• What you have to do:
Return the listing below verbatim, keeping every line unchanged from first to last.

** start Records to use **

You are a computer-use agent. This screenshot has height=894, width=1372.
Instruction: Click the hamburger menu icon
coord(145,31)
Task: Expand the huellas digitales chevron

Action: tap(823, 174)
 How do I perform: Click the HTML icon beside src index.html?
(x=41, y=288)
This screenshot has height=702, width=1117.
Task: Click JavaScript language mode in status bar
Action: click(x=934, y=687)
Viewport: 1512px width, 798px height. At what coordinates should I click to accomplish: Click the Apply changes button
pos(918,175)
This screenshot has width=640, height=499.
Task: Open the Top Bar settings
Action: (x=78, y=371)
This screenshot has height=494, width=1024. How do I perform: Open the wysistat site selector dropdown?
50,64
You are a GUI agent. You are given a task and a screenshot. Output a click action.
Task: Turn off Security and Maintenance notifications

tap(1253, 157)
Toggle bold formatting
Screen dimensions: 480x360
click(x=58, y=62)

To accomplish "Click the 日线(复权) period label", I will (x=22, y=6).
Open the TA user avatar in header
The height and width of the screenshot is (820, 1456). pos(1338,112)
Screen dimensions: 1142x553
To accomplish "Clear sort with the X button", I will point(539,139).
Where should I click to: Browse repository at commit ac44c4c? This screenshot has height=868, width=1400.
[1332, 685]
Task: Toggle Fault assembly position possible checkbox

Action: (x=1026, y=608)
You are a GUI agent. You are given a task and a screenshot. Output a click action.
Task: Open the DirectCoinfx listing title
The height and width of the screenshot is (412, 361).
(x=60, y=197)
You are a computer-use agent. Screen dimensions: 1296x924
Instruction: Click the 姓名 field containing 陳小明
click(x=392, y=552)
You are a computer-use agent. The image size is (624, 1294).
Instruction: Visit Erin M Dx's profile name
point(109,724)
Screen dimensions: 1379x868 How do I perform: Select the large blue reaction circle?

** end Records to use **

• Written solution:
You are a computer-use agent. This screenshot has height=894, width=1372.
Instruction: Click the hamburger menu icon
coord(145,31)
Task: Expand the huellas digitales chevron

Action: tap(823, 174)
 How do I perform: Click the HTML icon beside src index.html?
(x=41, y=288)
This screenshot has height=702, width=1117.
Task: Click JavaScript language mode in status bar
Action: click(x=934, y=687)
Viewport: 1512px width, 798px height. At what coordinates should I click to accomplish: Click the Apply changes button
pos(918,175)
This screenshot has width=640, height=499.
Task: Open the Top Bar settings
Action: (x=78, y=371)
This screenshot has height=494, width=1024. How do I perform: Open the wysistat site selector dropdown?
50,64
You are a GUI agent. You are given a task and a screenshot. Output a click action.
Task: Turn off Security and Maintenance notifications

tap(1253, 157)
Toggle bold formatting
Screen dimensions: 480x360
click(x=58, y=62)

To accomplish "Click the 日线(复权) period label", I will (x=22, y=6).
Open the TA user avatar in header
The height and width of the screenshot is (820, 1456). pos(1338,112)
Screen dimensions: 1142x553
To accomplish "Clear sort with the X button", I will point(539,139).
Where should I click to: Browse repository at commit ac44c4c? This screenshot has height=868, width=1400.
[1332, 685]
Task: Toggle Fault assembly position possible checkbox

Action: (x=1026, y=608)
You are a GUI agent. You are given a task and a screenshot. Output a click action.
Task: Open the DirectCoinfx listing title
The height and width of the screenshot is (412, 361).
(x=60, y=197)
You are a computer-use agent. Screen dimensions: 1296x924
Instruction: Click the 姓名 field containing 陳小明
click(x=392, y=552)
You are a computer-use agent. The image size is (624, 1294).
Instruction: Visit Erin M Dx's profile name
point(109,724)
Screen dimensions: 1379x868 How do I perform: Select the large blue reaction circle?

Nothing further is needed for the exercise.